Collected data
-=-=-

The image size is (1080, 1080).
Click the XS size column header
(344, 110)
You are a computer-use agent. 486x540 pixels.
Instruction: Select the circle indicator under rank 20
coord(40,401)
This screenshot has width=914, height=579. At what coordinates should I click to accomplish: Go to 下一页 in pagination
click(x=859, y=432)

-=-=-

Work task
Retype exactly the lines from the one containing "Click the XS size column header" through the last line of the records above, including both.

Result of this task
Click the XS size column header
(344, 110)
You are a computer-use agent. 486x540 pixels.
Instruction: Select the circle indicator under rank 20
coord(40,401)
This screenshot has width=914, height=579. At what coordinates should I click to accomplish: Go to 下一页 in pagination
click(x=859, y=432)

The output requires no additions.